EXERCISE INSTRUCTIONS:
The result should be every line of the listing that contains "window".

ENTRIES SUPPLIED:
= = = = = = =

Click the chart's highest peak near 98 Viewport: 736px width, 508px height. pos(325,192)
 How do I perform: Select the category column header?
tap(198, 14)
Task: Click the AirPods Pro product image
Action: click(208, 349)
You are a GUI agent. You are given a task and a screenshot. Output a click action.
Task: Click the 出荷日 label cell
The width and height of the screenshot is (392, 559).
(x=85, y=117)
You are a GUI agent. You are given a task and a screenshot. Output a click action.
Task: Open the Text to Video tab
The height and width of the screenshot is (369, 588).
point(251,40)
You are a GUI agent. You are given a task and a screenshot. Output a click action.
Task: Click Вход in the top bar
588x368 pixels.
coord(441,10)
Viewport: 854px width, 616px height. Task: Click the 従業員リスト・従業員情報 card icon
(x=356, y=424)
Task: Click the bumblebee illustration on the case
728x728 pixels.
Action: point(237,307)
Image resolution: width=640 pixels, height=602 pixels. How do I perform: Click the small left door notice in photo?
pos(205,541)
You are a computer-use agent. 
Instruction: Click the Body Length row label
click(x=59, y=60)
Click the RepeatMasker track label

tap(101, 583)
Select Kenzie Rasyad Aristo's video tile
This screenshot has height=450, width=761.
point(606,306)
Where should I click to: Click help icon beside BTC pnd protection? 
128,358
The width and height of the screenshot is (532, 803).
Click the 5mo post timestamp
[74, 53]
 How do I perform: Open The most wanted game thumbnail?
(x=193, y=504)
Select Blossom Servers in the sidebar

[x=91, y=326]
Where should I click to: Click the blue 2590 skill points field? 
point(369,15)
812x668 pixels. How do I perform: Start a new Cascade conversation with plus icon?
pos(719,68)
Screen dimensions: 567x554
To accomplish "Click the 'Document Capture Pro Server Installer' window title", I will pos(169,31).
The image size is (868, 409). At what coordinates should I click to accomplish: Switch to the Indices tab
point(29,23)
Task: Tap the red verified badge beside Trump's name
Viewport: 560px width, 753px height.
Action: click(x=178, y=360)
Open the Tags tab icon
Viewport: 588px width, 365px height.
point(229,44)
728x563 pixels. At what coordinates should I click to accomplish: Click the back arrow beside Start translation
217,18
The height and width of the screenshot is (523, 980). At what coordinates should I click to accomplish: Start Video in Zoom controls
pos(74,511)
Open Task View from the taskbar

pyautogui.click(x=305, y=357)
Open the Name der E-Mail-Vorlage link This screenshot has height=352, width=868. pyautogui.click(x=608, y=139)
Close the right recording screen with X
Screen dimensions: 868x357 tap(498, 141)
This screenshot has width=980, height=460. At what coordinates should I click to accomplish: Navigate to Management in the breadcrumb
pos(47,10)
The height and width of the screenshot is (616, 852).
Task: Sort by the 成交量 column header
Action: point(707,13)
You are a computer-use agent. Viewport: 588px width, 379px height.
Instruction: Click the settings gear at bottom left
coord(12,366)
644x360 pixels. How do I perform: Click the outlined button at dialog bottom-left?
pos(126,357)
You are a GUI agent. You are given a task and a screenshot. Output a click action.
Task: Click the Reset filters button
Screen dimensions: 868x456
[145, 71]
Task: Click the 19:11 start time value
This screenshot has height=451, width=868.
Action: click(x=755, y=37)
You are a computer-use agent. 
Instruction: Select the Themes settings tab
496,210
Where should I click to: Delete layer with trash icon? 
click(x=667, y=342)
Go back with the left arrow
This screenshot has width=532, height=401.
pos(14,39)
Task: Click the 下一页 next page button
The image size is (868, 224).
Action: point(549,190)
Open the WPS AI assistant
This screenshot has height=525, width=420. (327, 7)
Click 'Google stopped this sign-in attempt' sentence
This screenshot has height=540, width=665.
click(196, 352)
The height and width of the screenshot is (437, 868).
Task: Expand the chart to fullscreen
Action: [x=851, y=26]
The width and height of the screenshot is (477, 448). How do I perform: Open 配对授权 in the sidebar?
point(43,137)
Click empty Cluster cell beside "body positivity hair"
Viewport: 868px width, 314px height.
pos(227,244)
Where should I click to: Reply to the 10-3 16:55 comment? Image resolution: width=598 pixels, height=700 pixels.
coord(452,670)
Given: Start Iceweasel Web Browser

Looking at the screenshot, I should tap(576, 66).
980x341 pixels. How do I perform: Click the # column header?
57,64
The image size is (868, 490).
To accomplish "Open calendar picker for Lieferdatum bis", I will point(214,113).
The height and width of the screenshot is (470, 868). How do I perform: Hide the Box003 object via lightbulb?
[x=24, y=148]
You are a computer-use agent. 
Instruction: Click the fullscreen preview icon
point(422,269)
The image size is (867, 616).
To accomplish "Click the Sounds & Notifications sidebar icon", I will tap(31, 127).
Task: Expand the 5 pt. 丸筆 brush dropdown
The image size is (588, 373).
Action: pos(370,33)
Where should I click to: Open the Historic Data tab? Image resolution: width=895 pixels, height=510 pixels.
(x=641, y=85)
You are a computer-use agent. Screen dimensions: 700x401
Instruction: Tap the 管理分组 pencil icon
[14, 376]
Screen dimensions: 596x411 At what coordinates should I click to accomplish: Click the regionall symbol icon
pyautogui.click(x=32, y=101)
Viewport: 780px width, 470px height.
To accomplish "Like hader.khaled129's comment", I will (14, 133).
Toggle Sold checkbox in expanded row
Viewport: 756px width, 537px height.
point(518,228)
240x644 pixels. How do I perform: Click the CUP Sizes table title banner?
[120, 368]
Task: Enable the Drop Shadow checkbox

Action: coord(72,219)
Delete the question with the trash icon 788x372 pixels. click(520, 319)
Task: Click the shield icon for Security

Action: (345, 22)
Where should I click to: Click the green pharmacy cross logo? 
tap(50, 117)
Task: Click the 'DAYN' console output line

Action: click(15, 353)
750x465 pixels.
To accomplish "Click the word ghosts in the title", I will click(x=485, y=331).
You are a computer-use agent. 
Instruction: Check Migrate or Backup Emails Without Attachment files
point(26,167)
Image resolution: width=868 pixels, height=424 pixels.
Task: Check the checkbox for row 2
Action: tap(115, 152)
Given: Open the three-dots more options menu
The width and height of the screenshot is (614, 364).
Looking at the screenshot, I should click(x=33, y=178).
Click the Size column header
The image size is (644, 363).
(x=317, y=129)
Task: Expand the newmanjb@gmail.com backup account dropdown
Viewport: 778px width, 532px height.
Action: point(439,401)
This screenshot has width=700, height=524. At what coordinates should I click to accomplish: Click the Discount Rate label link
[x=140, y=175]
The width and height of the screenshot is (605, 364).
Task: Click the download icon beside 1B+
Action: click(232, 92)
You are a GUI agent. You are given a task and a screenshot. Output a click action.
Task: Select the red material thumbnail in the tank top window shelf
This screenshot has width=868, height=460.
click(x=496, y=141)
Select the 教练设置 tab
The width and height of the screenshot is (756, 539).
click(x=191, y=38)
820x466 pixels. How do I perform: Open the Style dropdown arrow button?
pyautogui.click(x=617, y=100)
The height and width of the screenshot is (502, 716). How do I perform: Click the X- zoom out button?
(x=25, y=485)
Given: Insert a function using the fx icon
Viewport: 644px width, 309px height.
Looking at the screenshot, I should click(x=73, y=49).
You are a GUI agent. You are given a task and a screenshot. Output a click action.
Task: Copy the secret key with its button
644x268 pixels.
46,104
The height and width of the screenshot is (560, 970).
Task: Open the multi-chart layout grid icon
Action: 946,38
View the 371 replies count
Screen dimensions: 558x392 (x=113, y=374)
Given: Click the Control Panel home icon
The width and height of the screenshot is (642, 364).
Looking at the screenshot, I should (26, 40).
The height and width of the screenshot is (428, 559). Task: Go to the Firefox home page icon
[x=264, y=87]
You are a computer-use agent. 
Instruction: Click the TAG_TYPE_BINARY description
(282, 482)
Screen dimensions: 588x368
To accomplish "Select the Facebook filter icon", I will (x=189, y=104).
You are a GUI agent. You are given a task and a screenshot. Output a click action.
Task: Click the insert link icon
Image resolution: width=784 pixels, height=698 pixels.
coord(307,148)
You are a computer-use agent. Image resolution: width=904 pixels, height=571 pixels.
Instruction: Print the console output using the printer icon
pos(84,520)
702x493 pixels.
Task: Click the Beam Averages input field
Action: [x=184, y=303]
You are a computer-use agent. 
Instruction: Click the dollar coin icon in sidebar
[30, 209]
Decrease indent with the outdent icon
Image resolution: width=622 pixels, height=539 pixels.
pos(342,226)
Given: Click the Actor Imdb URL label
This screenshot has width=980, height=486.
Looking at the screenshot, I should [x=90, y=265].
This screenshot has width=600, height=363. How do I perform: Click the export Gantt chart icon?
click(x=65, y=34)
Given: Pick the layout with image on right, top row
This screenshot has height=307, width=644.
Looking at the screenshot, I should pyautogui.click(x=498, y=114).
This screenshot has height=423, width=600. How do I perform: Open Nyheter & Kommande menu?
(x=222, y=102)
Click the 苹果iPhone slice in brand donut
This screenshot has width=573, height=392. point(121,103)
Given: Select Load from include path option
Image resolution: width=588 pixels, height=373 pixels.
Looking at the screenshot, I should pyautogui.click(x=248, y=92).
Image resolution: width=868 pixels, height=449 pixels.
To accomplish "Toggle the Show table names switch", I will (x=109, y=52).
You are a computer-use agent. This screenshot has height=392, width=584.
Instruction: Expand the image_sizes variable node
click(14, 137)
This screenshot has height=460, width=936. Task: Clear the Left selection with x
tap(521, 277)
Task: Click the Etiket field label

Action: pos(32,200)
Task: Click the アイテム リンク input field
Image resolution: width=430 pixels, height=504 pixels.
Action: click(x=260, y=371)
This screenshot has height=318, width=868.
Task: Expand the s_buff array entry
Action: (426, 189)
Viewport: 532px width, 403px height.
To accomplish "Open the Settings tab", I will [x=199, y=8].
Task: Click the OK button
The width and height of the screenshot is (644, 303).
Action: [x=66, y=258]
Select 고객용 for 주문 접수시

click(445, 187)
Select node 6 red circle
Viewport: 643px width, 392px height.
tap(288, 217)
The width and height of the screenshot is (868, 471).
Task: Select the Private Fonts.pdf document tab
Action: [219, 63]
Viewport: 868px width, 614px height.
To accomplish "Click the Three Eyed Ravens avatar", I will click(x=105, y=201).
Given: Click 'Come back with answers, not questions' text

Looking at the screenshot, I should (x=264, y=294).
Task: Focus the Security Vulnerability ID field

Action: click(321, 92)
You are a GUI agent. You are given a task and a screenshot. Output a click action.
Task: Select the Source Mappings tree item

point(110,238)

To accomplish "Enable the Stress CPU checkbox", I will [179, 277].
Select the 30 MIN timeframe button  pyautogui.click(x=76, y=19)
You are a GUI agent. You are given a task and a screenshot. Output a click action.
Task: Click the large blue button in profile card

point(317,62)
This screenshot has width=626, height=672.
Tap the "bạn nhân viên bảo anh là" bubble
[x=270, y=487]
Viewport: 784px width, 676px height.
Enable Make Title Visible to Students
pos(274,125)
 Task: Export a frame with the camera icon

= = = = = = =

THE COMPLETED TASK:
To accomplish "Click the 'Document Capture Pro Server Installer' window title", I will pos(169,31).
Task: Select the red material thumbnail in the tank top window shelf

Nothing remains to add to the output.